Approximately one million microscopic perforated beads are injected via catheter, forming a partial barrier that sustains localized drug delivery for approximately two weeks. The investigative therapy has three components. The first is the bead skeleton, which encases two anti-cancer drugs. It is made of a material that degrades through hydrolysis - a process that is accelerated by the tumor's more acidic environment. The beads degradation profile is first rapidly to provide therapeutic dose and then slowly over approximately 14 days, enabling precise, sustained drug delivery into the tumor.
The second component is doxorubicin, an FDA-approved chemotherapy agent widely used in liver cancer treatment. The third is tirapazamine, a hypoxia-activated drug studied in liver cancer models and early-phase clinical trials. It is uniquely activated only in low oxygen, making it highly specific to the oxygen-depleted tumor microenvironment while sparing healthy surrounding tissue. As the beads degrade, the precise ratio of both drugs is preserved, enabling therapeutic synergy and targeted destruction of the tumor.
"We have created a system in which the drugs are released only in the right place, at the right time, at the optimal environment and ratio to destroy the tumor," explains Dr. Suissa. "This increases effectiveness while reducing damage to healthy tissue."
Higher Effectiveness, Fewer Side Effects
A key advantage of the therapy is its duration of action. "Where existing treatments operate for a few hours, our design enables drug release for approximately two weeks," says Dr. Wasser. "We are talking about continuously exposing the tumor to the chemotherapy, not just a single hit. We expect this will make a dramatic difference in tumoricidal efficacy."
The temporary nature of blocking the artery, but still letting the medicine flow, also transforms and lessens the side-effect profile.
After approximately 14 days, the microspheres fully dissolve, clearing the artery. "Whereas TACE leaves the artery blocked, BDUK microspheres dissolve and blood flow resumes.," emphasizes Dr. Suissa. "This allows treatment to be repeated using the same vessel."

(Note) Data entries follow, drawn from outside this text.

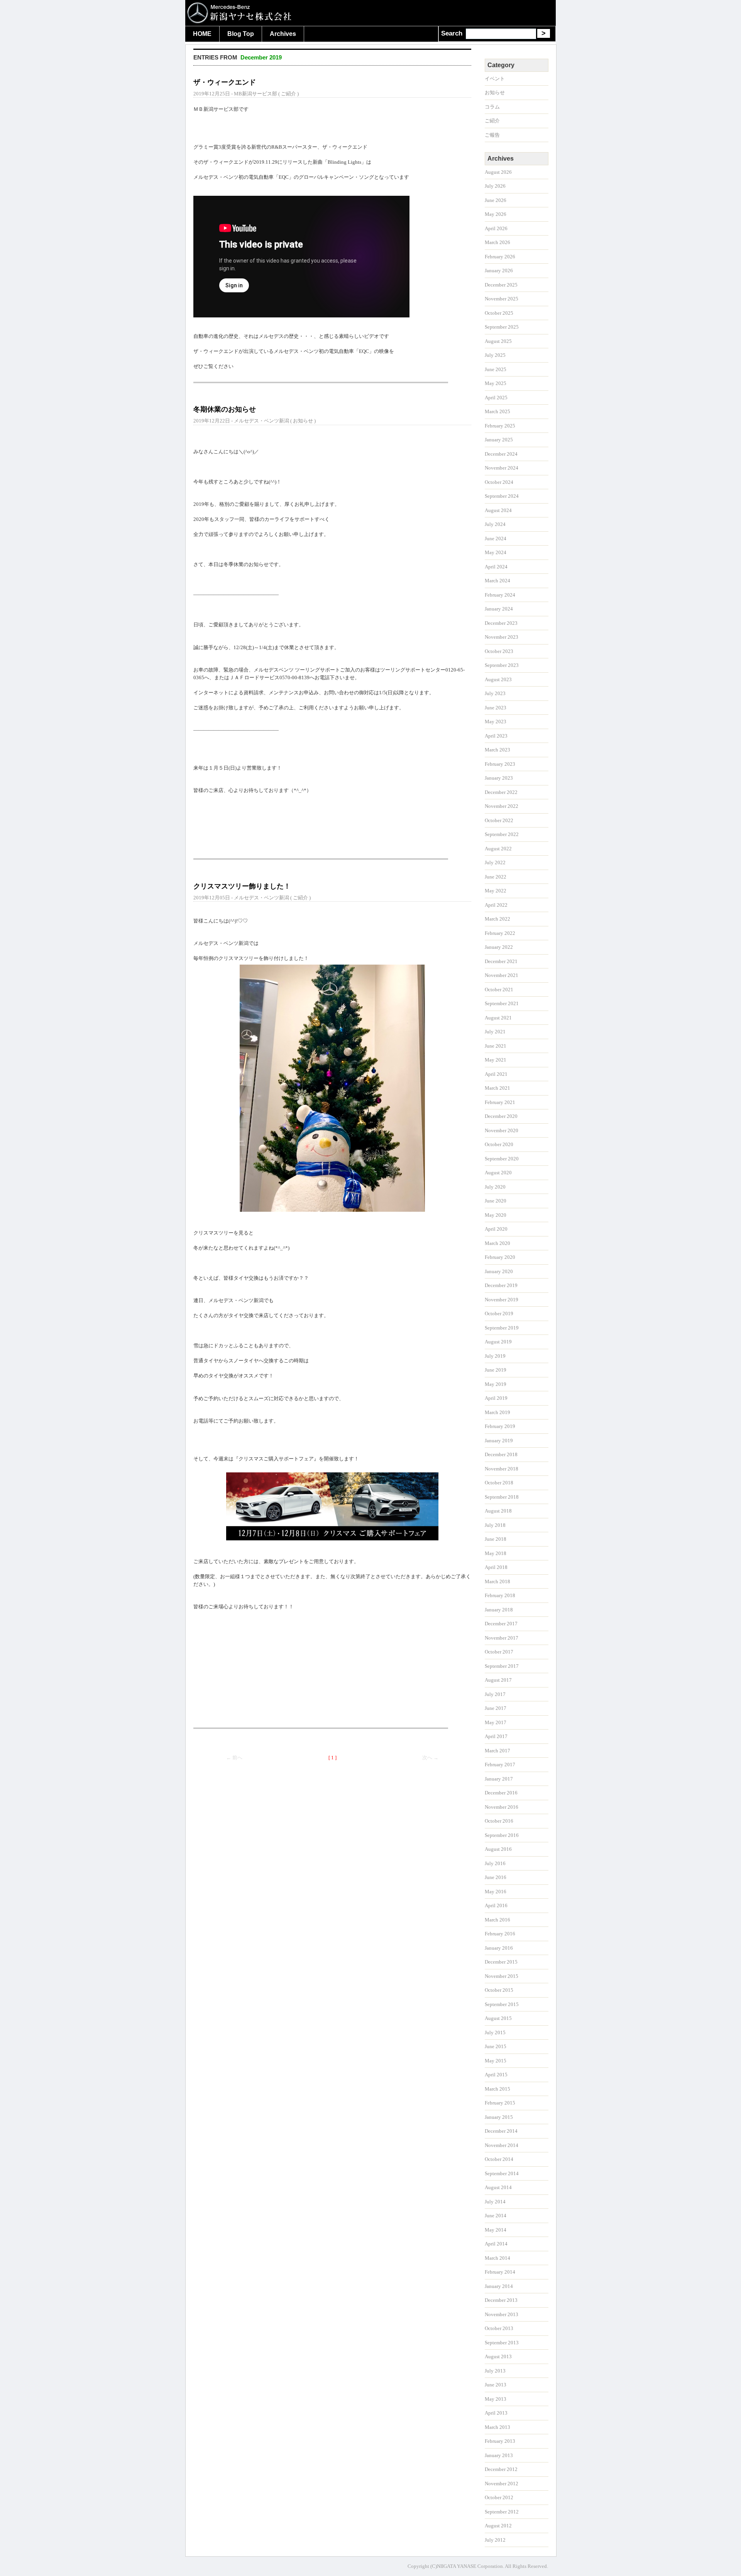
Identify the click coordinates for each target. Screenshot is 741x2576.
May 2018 (495, 1553)
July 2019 (495, 1356)
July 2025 (495, 355)
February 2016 (500, 1934)
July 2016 (495, 1863)
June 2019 (495, 1370)
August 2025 (498, 341)
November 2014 (501, 2145)
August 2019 (498, 1342)
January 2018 (499, 1610)
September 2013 (502, 2342)
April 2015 (496, 2074)
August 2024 (498, 510)
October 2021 (499, 989)
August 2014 (498, 2187)
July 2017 (495, 1694)
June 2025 (495, 369)
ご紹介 (288, 94)
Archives (283, 34)
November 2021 (501, 975)
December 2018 (501, 1454)
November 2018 (501, 1469)
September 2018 (502, 1497)
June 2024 (495, 538)
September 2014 (502, 2173)
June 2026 (495, 200)
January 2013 (499, 2455)
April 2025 (496, 397)
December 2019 (501, 1285)
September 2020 (502, 1159)
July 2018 (495, 1525)
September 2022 (502, 834)
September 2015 (502, 2004)
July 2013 (495, 2371)
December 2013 (501, 2300)
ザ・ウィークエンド (224, 82)
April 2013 (496, 2413)
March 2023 (497, 750)
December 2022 (501, 792)
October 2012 (499, 2497)
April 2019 (496, 1398)
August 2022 (498, 848)
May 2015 (495, 2061)
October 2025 (499, 313)
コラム (492, 107)
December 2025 (501, 285)
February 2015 (500, 2103)
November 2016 (501, 1807)
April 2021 (496, 1074)
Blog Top (240, 34)
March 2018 (497, 1581)
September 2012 (502, 2512)
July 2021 (495, 1031)
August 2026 (498, 172)
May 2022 (495, 891)
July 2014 (495, 2202)
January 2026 (499, 270)
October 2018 (499, 1483)
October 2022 (499, 820)
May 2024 (495, 552)
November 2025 (501, 299)
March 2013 (497, 2427)
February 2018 (500, 1595)
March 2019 (497, 1412)
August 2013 (498, 2356)
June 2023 (495, 708)
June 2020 (495, 1201)
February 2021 (500, 1102)
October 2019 (499, 1313)
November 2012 (501, 2483)
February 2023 (500, 764)
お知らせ (303, 421)
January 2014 (499, 2286)
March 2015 (497, 2089)
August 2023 (498, 679)
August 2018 (498, 1511)
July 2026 (495, 186)
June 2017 (495, 1708)
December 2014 (501, 2131)
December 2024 (501, 454)
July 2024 (495, 524)
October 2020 (499, 1144)
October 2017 (499, 1652)
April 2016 (496, 1905)
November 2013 (501, 2314)
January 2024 (499, 609)
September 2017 (502, 1666)
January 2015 (499, 2117)
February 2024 (500, 595)
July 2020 (495, 1187)
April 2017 (496, 1736)
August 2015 (498, 2018)
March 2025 (497, 411)
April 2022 (496, 905)
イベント (495, 78)
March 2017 (497, 1751)
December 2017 (501, 1623)
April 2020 (496, 1229)
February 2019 (500, 1426)
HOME (202, 34)
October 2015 (499, 1990)
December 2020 (501, 1116)
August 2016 (498, 1849)
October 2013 (499, 2328)
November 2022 (501, 806)
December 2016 (501, 1793)
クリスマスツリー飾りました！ (242, 886)
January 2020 (499, 1271)
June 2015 (495, 2046)
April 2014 (496, 2244)
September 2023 (502, 665)
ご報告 (492, 135)
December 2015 (501, 1962)
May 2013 (495, 2399)
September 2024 (502, 496)
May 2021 (495, 1060)
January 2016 (499, 1948)
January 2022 (499, 947)
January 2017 (499, 1779)
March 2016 (497, 1920)
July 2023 (495, 693)
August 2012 (498, 2526)
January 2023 (499, 778)
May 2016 (495, 1891)
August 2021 (498, 1018)
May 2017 (495, 1722)
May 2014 (495, 2230)
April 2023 (496, 736)
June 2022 (495, 877)
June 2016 (495, 1877)
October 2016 (499, 1821)
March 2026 (497, 242)
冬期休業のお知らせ (224, 409)
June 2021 (495, 1046)
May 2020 (495, 1215)
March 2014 (497, 2258)
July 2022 (495, 862)
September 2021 (502, 1003)
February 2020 (500, 1257)
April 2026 (496, 228)
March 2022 (497, 919)
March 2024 (497, 580)
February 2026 (500, 256)
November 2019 (501, 1299)
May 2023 (495, 721)
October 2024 (499, 482)
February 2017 (500, 1764)
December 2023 (501, 623)
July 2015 (495, 2032)
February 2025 (500, 426)
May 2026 (495, 214)
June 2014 (495, 2215)
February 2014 (500, 2272)
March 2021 (497, 1088)
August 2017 (498, 1680)
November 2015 (501, 1976)
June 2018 (495, 1539)
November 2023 (501, 637)
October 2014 (499, 2159)
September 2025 (502, 327)
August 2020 (498, 1172)
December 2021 (501, 961)
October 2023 (499, 651)
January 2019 (499, 1440)
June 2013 (495, 2385)
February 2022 (500, 933)
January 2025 (499, 440)
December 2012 (501, 2469)
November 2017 (501, 1638)
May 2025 (495, 383)
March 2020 (497, 1243)
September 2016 (502, 1835)
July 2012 (495, 2540)
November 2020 (501, 1130)
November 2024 (501, 468)
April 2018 (496, 1567)
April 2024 (496, 567)
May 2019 (495, 1384)
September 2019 (502, 1328)
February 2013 (500, 2441)
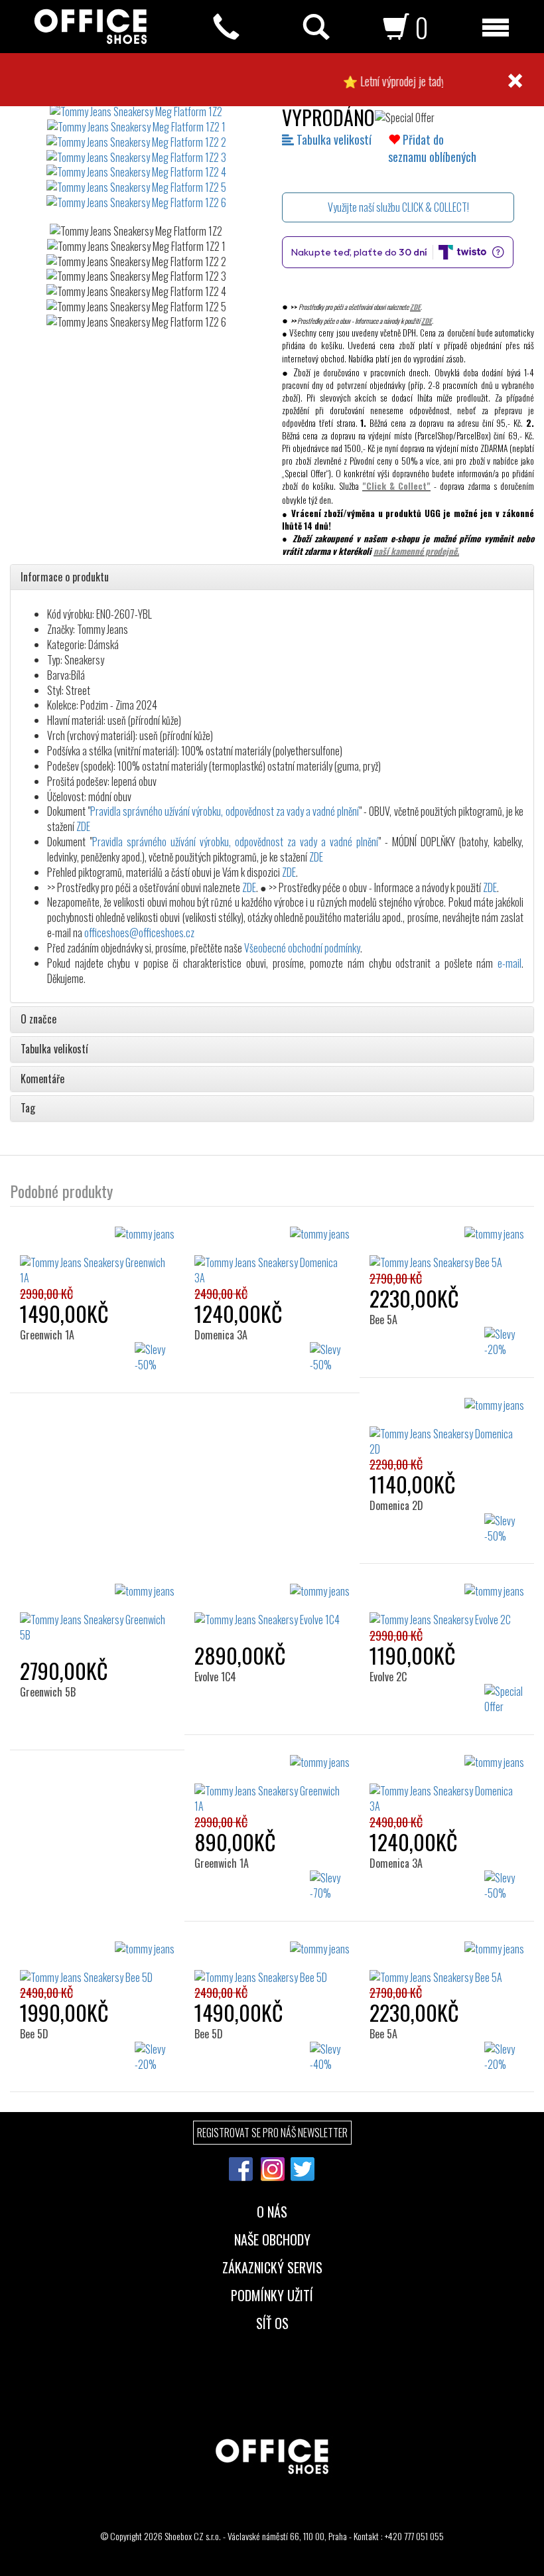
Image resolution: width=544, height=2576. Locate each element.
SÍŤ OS (272, 2321)
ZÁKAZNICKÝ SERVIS (272, 2266)
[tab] (272, 577)
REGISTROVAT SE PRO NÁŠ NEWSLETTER (272, 2133)
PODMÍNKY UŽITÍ (272, 2294)
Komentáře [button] (42, 1079)
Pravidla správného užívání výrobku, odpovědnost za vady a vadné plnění (224, 811)
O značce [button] (38, 1019)
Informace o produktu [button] (65, 577)
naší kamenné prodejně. (416, 551)
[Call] (226, 27)
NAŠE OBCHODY (272, 2238)
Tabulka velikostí (333, 139)
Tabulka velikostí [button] (54, 1049)
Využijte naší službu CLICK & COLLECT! (398, 207)
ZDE (415, 306)
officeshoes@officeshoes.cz (139, 933)
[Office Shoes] (90, 26)
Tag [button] (28, 1108)
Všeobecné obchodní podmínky (302, 948)
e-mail (509, 963)
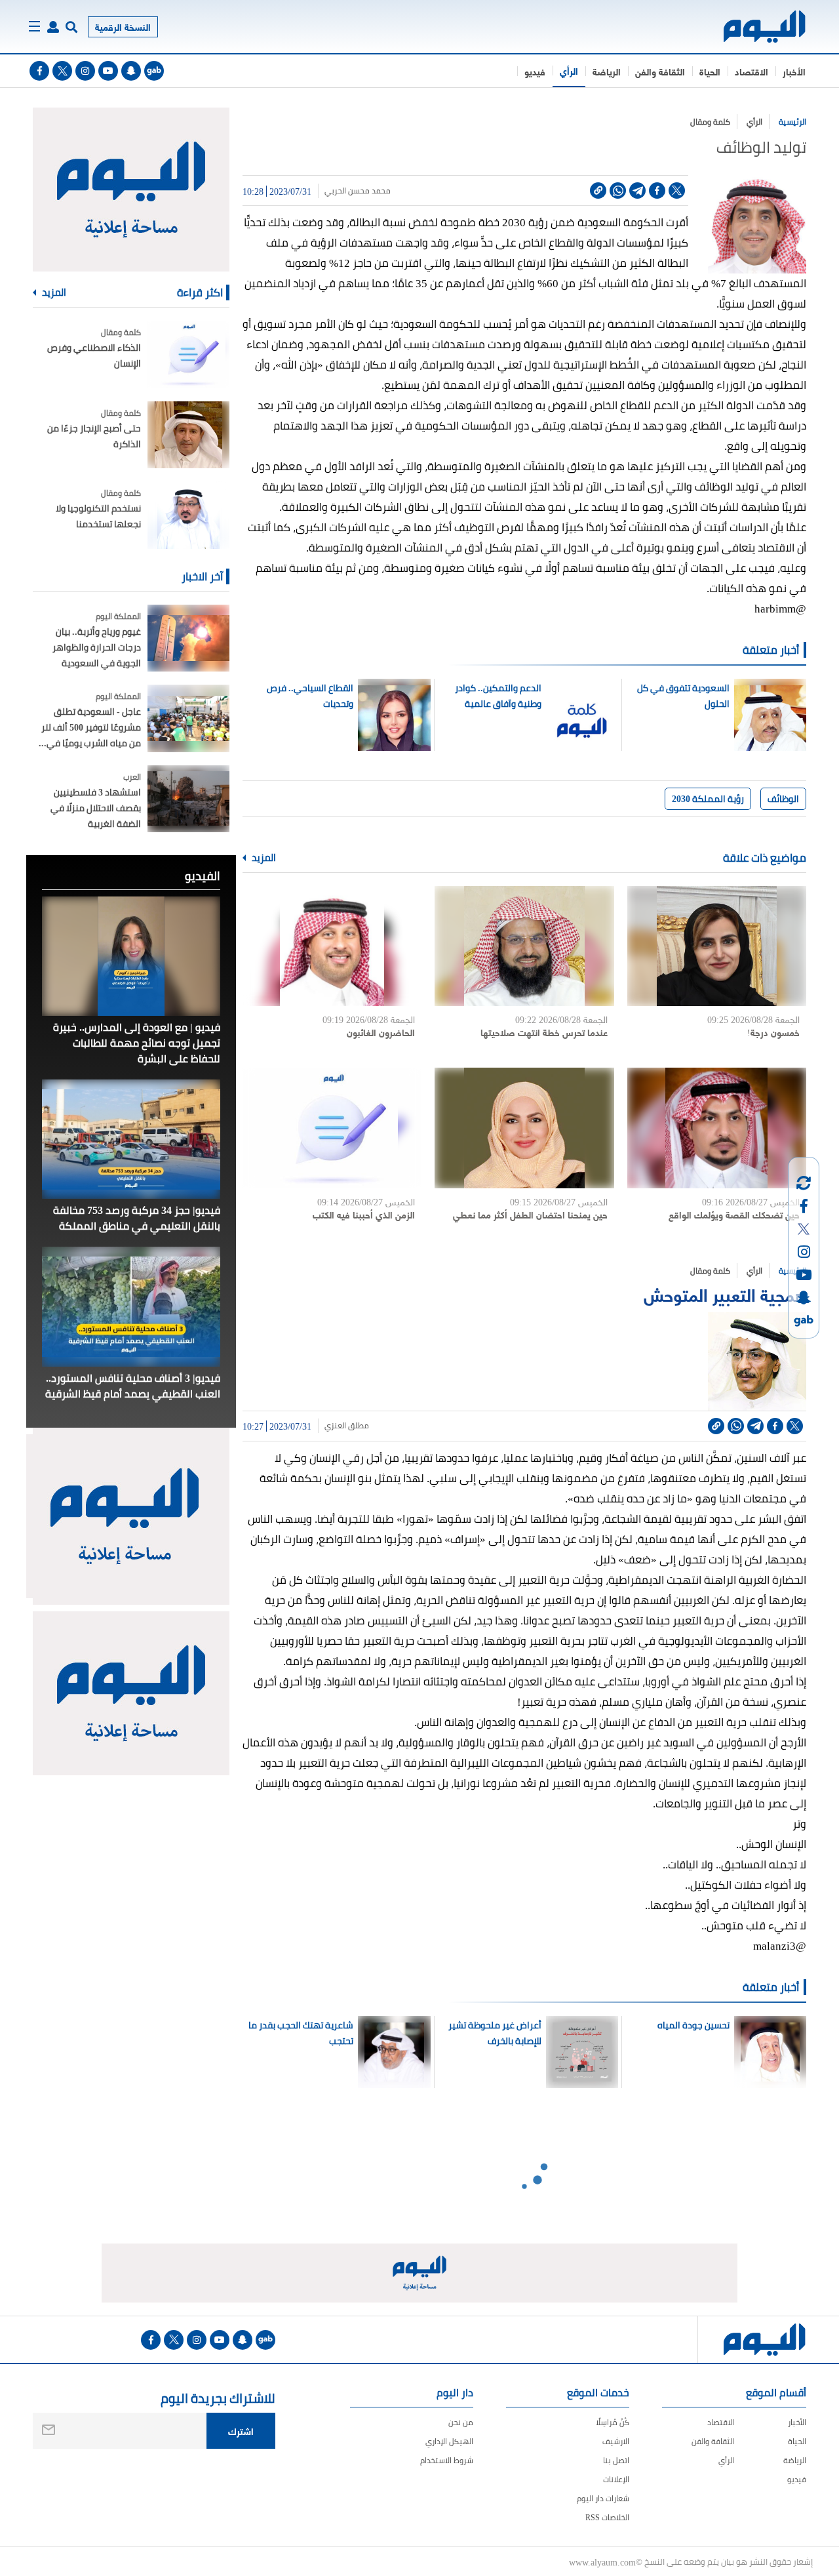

While BDUK is first testing its porous microspheres in liver cancer, plans
are in place to expand testing to other malignancies. "Any tumor that can be reached via catheter could potentially be treated with this approach," says Dr. Suissa — implying a possible shift from systemic treatments, where the drug disperses throughout the body, to precisely targeted therapies delivered directly into the tumor.
BDUK has completed preclinical work with positive results. The next stage includes large-animal studies, followed by first-in-human trials expected to be conducted at Hadassah Medical Center in Israel.
BDUK's plans are buoyed by international recognition — including the European Innovation Council (EIC) Seal of Excellence and a grant from the Israel Innovation Authority. "Regulation is on our side as well," notes Dr. Wasser. "Liver cancer is classified as an orphan disease, which allows for a faster approval pathway, longer market exclusivity, and strong profitability."
The path, however, has not been without friction. "The war caught us in the middle of investor negotiations," admits Dr. Suissa. "We are continuing to advance — and alongside investors, we are also seeking strategic partners."
Jerusalem, by Way of New York
BDUK is the story of two men from vastly different worlds sharing a goal of using their expertise to fight cancer. "If Walter had not made aliyah, this would not have happened," says Dr. Suissa. "This is a combination of people from different places who came together in Israel to create something new, to help sick patients regain health." Both founders are emphatic about their commitment to continue building the company in Israel.
"There is a remarkable ecosystem of science, medicine, and entrepreneurship in Israel," says Dr. Wasser. "We are part of it. We expect to change the treatment of liver cancer, and open a new era of medicine that is more precise, more effective, and more humane.